Required work: Would you write out the entries again, exactly as they are, but without images?

Supplied information:

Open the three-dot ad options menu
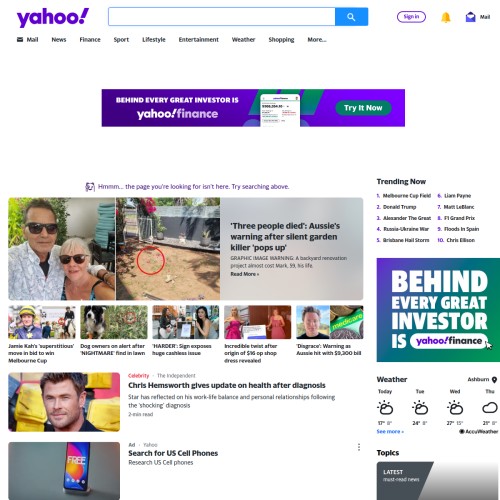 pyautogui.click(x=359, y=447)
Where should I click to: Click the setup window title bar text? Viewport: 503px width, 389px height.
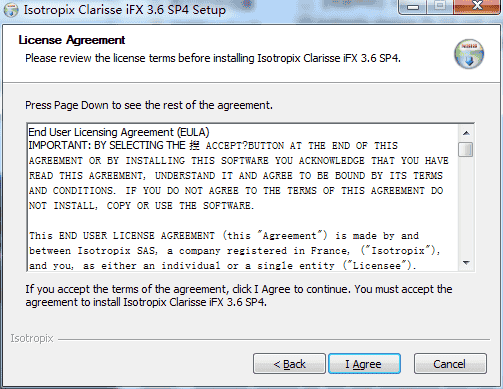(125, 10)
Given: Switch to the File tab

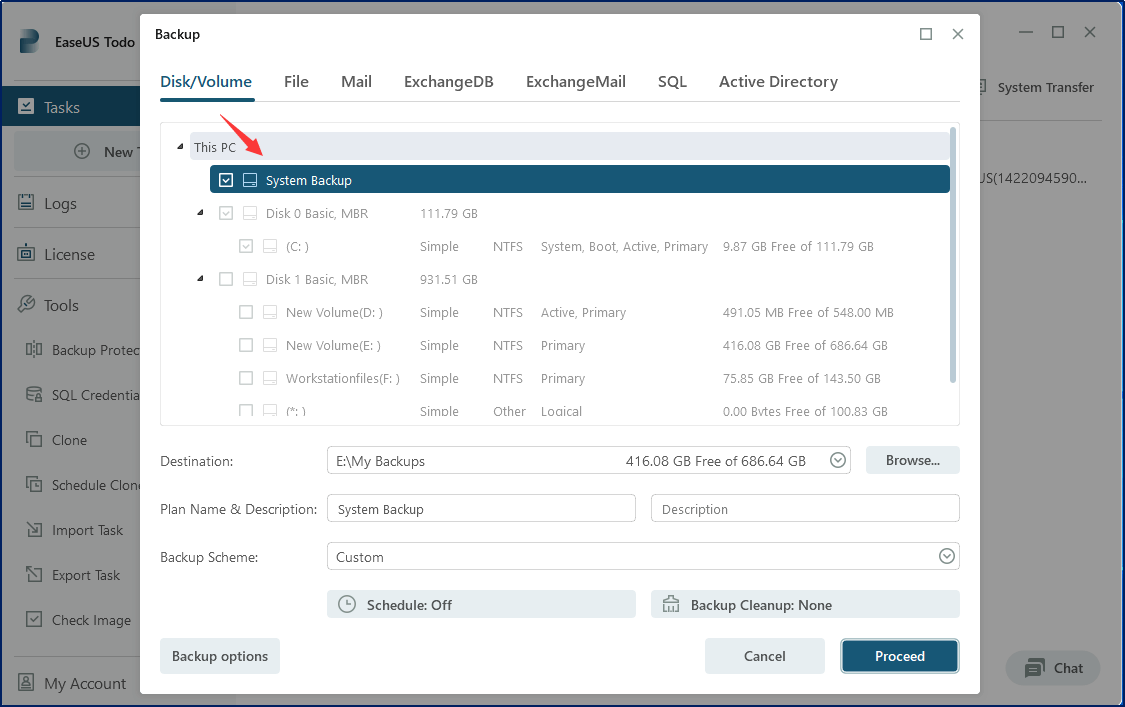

Solution to this exercise:
Open the three-dot ad options menu
 pyautogui.click(x=359, y=447)
Where should I click to: Click the setup window title bar text? Viewport: 503px width, 389px height.
(125, 10)
Given: Switch to the File tab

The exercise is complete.